Oleh : Zahra Azzahi
Komunitas Penulis Bela Islam, Member AMK
Hari Raya Idul Adha 1441 H kembali dirayakan oleh umat muslim, bukan hanya muslim Indonasia, Malaysia, Arab, namun umat muslim di seluruh dunia. Seluruh Umat Islam bersatu untuk merayakan Idul Adha, tanpa memandang sekat-sekat bangsa, bahasa, dan warna kulit. Persatuan umat Islam amat terasa tatkala takbir berkumandang pertanda dimulainya perayaan Idul adha, dilanjutkan dengan shalat Idul Adha, dan bersama-sama mendengarkan kutbah Idul Adha, serta menyembelih hewan kurban.
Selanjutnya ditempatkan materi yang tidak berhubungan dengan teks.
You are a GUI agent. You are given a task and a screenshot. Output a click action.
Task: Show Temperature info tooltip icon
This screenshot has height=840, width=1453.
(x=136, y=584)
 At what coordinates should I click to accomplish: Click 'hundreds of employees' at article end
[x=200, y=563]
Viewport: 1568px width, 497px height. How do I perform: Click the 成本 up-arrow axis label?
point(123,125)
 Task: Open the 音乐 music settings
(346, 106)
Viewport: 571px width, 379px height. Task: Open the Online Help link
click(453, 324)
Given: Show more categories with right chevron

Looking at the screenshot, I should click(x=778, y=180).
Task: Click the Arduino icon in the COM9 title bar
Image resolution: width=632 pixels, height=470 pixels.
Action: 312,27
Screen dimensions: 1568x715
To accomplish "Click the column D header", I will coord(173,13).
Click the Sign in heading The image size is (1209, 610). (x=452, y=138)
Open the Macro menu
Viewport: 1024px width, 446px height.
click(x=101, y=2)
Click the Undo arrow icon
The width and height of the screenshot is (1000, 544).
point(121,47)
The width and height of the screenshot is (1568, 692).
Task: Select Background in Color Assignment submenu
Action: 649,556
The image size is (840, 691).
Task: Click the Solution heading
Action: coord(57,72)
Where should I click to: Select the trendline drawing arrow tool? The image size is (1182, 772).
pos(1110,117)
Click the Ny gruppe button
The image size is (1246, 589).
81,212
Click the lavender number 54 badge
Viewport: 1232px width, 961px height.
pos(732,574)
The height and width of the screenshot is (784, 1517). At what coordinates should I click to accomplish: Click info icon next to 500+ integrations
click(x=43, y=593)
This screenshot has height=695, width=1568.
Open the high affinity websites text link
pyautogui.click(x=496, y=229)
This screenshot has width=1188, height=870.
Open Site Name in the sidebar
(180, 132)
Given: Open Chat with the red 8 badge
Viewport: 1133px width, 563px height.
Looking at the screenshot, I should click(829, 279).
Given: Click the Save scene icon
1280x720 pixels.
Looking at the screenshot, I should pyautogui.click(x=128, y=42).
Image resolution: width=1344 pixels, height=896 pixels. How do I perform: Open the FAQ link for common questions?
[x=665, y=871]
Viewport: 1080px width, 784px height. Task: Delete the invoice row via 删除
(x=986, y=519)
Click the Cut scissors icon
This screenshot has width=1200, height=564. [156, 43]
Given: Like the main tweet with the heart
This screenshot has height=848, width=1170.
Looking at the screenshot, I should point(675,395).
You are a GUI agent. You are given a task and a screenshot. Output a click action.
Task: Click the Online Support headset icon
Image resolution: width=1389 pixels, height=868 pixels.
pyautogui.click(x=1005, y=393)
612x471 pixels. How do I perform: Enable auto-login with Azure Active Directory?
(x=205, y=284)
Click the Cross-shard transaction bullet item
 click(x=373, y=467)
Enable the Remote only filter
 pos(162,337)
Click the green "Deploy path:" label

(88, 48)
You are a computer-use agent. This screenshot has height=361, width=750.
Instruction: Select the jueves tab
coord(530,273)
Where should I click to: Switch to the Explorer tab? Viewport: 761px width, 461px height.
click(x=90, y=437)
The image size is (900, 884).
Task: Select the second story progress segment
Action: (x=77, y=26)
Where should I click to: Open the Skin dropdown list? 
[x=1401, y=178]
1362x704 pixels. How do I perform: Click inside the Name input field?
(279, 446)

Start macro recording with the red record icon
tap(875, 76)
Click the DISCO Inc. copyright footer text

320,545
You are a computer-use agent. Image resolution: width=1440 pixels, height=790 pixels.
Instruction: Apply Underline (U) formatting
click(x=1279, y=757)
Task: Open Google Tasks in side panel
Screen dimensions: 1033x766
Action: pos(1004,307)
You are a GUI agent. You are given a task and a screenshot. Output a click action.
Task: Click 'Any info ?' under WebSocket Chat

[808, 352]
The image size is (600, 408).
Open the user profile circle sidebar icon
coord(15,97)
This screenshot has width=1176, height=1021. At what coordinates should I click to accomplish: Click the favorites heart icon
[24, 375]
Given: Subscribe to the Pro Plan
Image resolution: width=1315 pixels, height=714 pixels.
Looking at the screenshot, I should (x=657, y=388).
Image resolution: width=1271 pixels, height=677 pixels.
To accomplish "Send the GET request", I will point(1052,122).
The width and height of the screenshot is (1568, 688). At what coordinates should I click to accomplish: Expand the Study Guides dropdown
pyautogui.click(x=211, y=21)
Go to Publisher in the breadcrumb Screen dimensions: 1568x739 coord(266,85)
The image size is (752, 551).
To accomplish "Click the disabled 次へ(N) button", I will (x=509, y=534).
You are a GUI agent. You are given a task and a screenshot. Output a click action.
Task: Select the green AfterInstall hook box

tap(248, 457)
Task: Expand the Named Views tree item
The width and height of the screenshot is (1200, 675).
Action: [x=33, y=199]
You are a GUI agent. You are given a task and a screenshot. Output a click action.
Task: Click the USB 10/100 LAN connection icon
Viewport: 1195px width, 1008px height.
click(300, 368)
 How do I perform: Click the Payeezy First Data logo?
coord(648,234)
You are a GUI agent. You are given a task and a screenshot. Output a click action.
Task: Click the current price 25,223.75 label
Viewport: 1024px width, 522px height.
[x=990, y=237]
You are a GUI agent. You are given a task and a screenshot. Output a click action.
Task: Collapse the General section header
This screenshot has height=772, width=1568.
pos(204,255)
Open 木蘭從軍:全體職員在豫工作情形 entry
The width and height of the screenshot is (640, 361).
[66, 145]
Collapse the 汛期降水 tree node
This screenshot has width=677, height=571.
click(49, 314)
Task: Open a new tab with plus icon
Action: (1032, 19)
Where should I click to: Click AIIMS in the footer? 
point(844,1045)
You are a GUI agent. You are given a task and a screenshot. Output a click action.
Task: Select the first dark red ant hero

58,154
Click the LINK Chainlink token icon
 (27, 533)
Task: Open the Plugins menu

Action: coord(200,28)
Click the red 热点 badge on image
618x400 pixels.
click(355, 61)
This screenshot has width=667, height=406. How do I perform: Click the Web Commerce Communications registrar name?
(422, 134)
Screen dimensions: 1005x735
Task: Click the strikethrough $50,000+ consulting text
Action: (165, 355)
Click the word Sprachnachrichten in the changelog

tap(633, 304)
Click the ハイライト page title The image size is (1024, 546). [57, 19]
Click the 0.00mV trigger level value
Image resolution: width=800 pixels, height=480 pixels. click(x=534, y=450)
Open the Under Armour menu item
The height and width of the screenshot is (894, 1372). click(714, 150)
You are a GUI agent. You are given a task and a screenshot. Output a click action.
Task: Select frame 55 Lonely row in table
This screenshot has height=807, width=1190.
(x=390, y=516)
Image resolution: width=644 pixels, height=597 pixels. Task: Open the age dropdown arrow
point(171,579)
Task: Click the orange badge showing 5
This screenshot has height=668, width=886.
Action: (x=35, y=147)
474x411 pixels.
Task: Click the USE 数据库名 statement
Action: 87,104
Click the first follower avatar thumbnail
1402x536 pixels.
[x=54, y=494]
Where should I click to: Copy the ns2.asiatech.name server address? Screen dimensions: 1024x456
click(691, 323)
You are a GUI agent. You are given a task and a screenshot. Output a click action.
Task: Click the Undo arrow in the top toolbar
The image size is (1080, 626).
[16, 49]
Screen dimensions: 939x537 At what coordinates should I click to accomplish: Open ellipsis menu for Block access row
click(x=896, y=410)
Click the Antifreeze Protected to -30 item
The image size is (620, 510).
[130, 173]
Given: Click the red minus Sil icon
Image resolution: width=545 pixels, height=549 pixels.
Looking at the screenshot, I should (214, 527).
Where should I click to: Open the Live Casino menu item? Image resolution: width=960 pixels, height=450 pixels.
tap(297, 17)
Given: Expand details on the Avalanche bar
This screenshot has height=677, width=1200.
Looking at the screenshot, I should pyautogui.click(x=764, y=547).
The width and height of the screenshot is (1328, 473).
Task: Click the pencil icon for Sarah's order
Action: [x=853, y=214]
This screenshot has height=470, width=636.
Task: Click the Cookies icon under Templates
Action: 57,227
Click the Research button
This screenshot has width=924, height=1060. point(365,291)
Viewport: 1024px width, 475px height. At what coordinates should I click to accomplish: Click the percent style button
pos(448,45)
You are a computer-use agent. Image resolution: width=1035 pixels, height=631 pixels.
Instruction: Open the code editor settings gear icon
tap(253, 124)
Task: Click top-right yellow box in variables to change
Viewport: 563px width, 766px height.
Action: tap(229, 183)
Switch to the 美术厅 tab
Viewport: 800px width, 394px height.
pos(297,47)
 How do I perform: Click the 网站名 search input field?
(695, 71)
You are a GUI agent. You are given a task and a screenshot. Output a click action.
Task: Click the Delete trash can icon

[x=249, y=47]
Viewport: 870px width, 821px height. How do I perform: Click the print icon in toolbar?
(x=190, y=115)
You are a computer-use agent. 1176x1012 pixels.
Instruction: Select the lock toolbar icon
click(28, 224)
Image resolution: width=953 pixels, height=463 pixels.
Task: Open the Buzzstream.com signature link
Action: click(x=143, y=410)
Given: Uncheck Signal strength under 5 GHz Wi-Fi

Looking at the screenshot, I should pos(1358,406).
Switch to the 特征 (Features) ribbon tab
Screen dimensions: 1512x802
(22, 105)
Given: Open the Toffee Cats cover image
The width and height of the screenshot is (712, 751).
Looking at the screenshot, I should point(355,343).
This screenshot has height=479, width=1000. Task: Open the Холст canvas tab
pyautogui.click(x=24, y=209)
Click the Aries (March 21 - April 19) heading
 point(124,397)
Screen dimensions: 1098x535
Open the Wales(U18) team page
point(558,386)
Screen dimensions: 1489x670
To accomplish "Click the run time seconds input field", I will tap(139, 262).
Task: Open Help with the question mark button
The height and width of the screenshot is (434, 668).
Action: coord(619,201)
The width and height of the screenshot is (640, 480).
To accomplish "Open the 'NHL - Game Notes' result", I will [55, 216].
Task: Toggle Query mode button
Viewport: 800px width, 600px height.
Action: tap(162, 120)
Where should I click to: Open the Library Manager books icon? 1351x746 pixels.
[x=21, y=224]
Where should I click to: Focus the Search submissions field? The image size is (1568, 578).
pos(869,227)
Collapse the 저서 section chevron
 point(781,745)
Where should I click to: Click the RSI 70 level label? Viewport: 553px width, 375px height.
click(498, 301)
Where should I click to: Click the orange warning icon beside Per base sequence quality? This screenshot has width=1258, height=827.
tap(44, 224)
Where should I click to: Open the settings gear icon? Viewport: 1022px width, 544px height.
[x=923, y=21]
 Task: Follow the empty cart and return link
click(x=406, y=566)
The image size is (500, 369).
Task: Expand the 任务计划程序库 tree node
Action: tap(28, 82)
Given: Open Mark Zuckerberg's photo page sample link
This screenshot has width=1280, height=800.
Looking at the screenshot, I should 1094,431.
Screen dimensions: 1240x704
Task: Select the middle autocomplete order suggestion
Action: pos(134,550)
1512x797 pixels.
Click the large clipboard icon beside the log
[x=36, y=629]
Perayaan Idul Adha selalu mengingatlkan umat Islam akan peristiwa agung pengorbanan Nabi Ibrahim as. dalam menaati perintah Allah Swt untuk menyembelih putra kesayangannya Ismail as. Bagi Nabi Ibrahim as. Ismail adalah buah hati, harapan dan cintanya yang telah sangat lama didambakan. Akan tetapi turunlah perintah Allah Swt untuk menyembelih Ismail. Menyikapi perintah Allah tersebut Nabi Ibrahim as, mengedepankan kecintaan yang tinggi dan ketaatan kepada Allah Swt. Ia mengesampingkan kecintaan kepada selain-Nya, yaitu kecintaan kepada anak, harta, dan dunia. Perintah untuk menyembelih Ismail as. amat berat, akan tetapi Ismail as. menyambutnya dengan penuh ketaatan dan kesabaran. Sebagaimana di abadikan dalam firman Allah Swt:
“Ayah, lakukanlah apa yang telah Allah perintahkan kepadamu. Insya Allah engkau akan mendapati aku termasuk orang-orang yang sabar.” (TQS ash-Shaffat : 102)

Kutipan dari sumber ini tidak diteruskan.